I Want To Marry A Lighthouse Keeper....

… and keep him company!

Fascinating job opening for a couple who might want to operate a lighthouse/bed-and-breakfast.

Some of the job requirements:

I went to cooking school and have operated high-end catering establishments and multiple small businesses, so I can handle much of the business aspects of the B&B including the meals. And while I have sailed extensively, I don’t have a boating license. Anyone?

I’m having a hard time reconciling the part about enjoying the company of seagulls with the fact that you’re operating a hotel. Five couples staying overnight four nights a week? I’d be the only lighthouse keeper in the country who’d be wishing he could get away from the crowd.

Last week I heard about a lighthouse for sale. The price seemed very reasonable – but the owners would have to be able to put up with the automated fog horn, which sounded every ten seconds.

I doubt that it sounds every ten seconds when it isn’t foggy. But them suckers are loud.

It seemed pretty frequent to me, but that’s what I heard on the radio. Weather conditions weren’t specified.

Well, here in the Bay Area, the frigg’n fog horns have been on constantly since almost February. Coldest, grimmest summer in years…

‘The coldest winter I ever saw was the summer I spent in San Francisco.’
– Attributed to Mark Twain, though he may not have said it. He did write something similar about Paris, though.

Be careful what you wish for… you might go insane.

I cannot imagine anyone wanting to do this-my Dad knew a couple, who ran a B&B-till they got sick of it. It is one thing to serve guests-at least you can get away from time to time-but to be stuck with them, on some remote island, 24/7 ?
THAT would drive me nuts!

I’m wondering if that would actually be worse. I think you could get used to a foghorn going off every ten seconds and eventually stop noticing it. But if it only operated intermittently you’d notice it every time it started up again.

It’d be a great place to be during a zombie apocalypse.

Sounds like an opportunity to make a fortune. Not for the couple doing the work, but whoever is looking to hire them could make out like a bandit.

I think that would depend on the clintelle you would recieve and how much “running around” you would have to do for the guests. It would also seem that someone would have to be a “jack of all trades” to do this job, being a plumber, carpenter, cook, accountant, whatever.

I would make it clear what my responsibities are and what constitiutes an emergency after hours (no power, someone sick or hurt etc.).

I couldn’t take the job because I am not a boat person.
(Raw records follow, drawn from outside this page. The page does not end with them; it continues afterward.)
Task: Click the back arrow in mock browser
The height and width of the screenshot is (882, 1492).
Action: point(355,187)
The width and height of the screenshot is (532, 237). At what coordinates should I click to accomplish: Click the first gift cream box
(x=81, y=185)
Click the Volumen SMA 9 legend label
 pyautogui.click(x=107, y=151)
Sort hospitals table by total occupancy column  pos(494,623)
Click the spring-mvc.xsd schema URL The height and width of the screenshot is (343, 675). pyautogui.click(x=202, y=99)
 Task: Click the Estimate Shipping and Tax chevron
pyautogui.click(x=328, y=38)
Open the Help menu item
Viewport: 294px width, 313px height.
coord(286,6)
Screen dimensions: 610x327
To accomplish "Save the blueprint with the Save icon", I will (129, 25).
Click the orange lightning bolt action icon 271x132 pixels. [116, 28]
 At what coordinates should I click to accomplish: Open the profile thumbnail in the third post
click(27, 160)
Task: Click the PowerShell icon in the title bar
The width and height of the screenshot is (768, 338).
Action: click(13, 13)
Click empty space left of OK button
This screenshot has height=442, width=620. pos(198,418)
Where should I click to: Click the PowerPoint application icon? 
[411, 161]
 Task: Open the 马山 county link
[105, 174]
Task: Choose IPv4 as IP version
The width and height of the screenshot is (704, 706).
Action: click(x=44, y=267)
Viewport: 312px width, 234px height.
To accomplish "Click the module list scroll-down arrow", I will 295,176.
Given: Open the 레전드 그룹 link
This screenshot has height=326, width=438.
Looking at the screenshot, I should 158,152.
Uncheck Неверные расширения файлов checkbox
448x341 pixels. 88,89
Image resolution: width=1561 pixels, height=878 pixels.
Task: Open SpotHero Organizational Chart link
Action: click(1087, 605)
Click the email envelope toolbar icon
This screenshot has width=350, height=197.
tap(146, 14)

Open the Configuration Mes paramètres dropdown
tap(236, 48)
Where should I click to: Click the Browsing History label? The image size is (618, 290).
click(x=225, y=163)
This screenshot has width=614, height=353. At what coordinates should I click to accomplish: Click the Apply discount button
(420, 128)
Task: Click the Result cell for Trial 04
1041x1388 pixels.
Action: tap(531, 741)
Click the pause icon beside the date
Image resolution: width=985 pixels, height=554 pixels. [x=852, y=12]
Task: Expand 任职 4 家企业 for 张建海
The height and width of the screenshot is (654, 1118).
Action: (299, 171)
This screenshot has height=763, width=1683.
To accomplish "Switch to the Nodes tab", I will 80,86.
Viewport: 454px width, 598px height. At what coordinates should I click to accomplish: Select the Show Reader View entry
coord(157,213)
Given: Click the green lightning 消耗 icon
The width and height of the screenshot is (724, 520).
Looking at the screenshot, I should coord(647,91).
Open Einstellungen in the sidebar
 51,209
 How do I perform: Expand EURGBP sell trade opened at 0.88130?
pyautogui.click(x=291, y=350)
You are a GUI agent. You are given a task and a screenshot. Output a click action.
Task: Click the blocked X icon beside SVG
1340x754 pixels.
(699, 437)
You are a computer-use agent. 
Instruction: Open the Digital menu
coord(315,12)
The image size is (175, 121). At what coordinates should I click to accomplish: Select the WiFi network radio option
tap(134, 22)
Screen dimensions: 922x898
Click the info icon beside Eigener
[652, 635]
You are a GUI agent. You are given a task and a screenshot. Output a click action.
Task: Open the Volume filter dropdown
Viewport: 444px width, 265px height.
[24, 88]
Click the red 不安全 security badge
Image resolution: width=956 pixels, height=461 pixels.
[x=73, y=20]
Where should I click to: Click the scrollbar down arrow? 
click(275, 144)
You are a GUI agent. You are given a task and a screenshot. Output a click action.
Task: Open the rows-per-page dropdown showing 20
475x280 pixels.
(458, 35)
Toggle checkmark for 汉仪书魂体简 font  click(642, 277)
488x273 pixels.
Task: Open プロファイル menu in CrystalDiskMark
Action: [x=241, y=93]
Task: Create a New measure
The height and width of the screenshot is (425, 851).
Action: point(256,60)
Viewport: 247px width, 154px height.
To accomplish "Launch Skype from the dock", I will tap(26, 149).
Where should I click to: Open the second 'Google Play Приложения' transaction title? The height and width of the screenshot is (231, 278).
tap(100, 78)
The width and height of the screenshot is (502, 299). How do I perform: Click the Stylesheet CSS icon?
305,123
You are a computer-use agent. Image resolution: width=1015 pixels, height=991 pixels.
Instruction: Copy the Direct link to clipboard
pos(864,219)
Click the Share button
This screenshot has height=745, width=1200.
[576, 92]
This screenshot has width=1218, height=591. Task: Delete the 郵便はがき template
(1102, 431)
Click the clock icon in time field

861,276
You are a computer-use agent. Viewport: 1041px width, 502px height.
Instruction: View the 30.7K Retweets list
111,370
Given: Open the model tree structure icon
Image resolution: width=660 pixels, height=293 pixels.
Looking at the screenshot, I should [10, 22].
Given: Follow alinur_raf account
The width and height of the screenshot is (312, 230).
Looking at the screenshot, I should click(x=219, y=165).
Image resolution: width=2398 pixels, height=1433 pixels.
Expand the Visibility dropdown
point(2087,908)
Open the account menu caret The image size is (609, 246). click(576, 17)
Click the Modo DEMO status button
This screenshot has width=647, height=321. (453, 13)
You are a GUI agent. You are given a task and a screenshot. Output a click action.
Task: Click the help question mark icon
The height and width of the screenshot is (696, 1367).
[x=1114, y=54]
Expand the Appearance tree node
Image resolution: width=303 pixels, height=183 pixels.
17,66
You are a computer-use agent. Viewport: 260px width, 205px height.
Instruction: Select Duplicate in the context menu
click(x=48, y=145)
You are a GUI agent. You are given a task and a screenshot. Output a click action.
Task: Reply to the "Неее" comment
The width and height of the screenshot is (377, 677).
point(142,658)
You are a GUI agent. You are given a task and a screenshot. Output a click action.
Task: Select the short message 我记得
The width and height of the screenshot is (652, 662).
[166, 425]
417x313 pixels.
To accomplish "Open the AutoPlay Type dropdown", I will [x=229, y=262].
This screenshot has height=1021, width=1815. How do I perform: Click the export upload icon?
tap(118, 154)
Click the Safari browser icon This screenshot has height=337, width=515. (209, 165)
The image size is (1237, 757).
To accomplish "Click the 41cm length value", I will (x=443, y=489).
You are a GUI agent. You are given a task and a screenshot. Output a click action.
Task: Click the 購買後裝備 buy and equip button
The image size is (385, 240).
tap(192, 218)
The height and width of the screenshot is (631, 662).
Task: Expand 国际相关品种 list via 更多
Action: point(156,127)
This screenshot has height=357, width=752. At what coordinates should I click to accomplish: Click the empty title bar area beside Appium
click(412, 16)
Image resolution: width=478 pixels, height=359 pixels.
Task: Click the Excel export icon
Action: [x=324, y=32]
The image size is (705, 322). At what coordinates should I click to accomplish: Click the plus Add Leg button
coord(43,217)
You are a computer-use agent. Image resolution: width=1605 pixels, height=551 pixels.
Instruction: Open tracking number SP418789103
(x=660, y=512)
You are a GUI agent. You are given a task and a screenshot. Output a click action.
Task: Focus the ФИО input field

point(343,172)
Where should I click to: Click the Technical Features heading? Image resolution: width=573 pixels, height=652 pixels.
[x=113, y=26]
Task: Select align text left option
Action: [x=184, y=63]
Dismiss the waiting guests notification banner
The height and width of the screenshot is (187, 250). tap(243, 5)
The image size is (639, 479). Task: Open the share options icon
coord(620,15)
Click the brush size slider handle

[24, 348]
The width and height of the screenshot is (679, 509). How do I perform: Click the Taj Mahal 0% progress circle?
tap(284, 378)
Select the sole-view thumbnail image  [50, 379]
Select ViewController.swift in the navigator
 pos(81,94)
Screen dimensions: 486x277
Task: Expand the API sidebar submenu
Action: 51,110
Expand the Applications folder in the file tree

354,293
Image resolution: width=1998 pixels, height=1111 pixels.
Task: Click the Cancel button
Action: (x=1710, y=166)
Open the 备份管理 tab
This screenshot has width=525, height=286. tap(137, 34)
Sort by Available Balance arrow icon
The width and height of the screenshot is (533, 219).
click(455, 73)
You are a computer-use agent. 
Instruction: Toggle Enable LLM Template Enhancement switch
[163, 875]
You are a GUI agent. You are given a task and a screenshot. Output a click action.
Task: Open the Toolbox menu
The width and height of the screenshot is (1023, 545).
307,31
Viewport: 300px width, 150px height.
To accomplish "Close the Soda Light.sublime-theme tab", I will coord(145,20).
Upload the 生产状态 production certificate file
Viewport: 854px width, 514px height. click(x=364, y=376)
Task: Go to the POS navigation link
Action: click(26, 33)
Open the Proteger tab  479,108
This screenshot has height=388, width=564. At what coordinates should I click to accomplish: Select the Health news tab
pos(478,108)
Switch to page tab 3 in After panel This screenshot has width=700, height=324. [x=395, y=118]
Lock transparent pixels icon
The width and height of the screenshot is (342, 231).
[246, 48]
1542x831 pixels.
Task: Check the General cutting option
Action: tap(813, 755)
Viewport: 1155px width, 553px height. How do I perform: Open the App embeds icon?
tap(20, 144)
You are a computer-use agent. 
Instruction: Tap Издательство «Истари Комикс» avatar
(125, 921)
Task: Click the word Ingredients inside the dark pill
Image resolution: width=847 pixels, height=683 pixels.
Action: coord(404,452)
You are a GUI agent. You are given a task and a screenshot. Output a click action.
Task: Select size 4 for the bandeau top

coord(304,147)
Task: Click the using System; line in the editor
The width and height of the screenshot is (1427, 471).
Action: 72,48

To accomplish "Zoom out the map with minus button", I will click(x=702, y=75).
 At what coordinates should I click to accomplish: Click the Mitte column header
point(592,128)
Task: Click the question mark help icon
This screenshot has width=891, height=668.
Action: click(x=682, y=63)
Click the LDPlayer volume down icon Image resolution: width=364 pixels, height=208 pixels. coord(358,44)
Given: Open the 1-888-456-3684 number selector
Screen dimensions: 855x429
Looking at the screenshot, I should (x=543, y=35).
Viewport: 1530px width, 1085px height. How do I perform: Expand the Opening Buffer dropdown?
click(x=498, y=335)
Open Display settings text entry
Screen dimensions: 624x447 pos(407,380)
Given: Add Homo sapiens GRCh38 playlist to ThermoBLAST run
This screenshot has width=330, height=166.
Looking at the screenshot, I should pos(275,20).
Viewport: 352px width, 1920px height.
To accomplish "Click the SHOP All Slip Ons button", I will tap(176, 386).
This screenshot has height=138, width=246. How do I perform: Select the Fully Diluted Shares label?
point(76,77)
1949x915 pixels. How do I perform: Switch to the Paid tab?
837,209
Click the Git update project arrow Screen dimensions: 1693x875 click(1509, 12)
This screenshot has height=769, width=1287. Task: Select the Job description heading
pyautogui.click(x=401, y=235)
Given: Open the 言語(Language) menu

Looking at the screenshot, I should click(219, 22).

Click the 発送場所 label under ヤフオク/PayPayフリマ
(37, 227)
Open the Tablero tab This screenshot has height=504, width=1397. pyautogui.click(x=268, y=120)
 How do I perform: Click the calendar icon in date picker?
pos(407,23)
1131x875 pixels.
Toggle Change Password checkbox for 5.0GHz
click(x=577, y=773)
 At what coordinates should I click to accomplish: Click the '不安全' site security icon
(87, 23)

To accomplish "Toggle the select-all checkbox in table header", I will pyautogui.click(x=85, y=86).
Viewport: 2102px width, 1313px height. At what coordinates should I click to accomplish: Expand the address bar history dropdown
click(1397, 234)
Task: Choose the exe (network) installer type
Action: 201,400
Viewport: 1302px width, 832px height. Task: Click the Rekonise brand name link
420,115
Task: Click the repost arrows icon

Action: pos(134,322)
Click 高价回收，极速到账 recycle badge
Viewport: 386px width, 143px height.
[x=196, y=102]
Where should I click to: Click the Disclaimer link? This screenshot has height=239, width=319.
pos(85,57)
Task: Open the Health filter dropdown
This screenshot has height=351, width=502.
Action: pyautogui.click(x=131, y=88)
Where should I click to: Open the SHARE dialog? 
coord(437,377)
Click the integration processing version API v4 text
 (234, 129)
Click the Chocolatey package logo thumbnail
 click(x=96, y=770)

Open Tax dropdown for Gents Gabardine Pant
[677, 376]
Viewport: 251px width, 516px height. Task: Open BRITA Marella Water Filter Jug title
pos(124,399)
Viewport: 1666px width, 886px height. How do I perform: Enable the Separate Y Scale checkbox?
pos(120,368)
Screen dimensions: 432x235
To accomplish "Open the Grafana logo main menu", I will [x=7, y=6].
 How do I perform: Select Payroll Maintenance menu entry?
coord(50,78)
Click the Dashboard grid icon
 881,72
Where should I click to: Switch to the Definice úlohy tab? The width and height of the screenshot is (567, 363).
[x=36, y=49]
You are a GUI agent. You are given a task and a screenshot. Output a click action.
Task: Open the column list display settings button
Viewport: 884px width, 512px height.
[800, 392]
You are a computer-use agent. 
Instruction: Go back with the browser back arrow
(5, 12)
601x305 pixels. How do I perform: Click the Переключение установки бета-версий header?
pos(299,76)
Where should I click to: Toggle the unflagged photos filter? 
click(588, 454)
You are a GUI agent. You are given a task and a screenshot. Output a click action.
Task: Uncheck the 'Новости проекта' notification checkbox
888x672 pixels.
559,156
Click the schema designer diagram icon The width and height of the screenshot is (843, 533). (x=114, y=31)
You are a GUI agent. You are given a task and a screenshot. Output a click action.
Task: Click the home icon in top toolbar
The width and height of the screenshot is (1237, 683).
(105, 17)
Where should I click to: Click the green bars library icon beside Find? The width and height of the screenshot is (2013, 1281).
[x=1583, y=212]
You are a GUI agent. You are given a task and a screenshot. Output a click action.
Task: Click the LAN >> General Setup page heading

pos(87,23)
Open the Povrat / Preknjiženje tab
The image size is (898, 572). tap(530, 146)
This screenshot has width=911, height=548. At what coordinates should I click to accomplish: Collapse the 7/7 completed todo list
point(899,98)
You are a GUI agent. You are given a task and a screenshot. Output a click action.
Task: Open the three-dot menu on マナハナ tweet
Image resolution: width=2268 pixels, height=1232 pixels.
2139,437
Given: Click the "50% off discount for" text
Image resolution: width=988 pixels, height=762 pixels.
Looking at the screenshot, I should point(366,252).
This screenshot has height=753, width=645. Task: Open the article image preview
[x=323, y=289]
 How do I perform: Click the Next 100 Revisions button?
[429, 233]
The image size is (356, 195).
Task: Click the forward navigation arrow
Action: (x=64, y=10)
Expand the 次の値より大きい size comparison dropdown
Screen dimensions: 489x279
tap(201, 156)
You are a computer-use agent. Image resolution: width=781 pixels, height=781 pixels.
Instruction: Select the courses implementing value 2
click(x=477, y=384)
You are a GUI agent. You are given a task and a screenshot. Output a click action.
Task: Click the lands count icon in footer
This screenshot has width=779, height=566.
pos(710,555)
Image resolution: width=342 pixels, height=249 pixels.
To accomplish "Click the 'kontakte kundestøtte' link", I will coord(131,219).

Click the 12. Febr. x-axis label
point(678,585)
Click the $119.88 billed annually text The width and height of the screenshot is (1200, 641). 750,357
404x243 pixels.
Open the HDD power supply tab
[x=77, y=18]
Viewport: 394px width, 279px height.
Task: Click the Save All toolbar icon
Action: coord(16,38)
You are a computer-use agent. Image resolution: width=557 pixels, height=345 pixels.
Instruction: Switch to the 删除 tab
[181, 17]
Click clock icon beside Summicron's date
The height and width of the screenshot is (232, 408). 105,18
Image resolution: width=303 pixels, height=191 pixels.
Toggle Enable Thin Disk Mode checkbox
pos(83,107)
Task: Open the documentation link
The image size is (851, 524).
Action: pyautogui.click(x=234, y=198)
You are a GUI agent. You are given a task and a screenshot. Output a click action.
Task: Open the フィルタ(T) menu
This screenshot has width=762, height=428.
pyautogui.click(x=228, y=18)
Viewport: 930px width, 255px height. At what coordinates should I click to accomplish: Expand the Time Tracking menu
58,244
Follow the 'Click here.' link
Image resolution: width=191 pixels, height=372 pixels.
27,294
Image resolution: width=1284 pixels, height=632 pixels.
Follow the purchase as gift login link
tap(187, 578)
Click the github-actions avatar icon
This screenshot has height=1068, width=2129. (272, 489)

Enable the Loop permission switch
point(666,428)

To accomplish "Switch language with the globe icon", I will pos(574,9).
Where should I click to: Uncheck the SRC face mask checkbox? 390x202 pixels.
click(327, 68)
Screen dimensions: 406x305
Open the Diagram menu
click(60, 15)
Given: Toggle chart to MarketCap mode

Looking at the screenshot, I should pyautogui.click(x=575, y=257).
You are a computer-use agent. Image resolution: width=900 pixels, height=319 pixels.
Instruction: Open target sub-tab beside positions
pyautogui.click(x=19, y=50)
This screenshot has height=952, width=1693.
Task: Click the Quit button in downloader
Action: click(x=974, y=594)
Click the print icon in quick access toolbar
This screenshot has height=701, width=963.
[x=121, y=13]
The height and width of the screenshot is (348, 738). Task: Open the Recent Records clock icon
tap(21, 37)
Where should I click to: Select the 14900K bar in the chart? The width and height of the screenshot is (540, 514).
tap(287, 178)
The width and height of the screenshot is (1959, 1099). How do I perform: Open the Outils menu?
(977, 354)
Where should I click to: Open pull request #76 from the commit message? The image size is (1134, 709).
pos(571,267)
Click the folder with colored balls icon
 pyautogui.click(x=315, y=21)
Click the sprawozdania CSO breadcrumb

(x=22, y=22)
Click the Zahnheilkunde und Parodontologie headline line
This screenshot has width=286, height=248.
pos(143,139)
I like the ocean, but I don’t care for boats too much. The obnoxious sound of the lighthouse would get me too.

There just aren’t many active lighthouses any more. Radar cheap enough that almost every boat can afford it has made most of them obsolete. And the few remaining active ones are fully automated.

So the only ‘job opportunities’ in this field are cases like this, where it is more a ‘unique’ vacation destination than a working lighthouse.

There are still allot of them on the Great Lakes, this one has brought me home on many boating voyages.

It is isolated, but not remote. Thousands of cars crossing the I580 Richmond-San Rafael bridge can see the lighthouse off to the north. We have often speculated while crossing the bridge on how expensive and how much fun it would be to do a getaway weekend there. We take the bridge several times a year when we go to visit our son who lives in Marin county. Google map. The infamous San Quentin prison is just to the south of the west bridge approach. Thanks for starting the thread Doughie

Another opportunity, which is both shorter and doesn’t involve running a B&B.

Its nice to know that even in this day and age that there are still interesting and dare I say it (I dare, I dare) romantic jobs around.

I wouldn’t mind a stint at it myself but unfortunately totally can’t cook.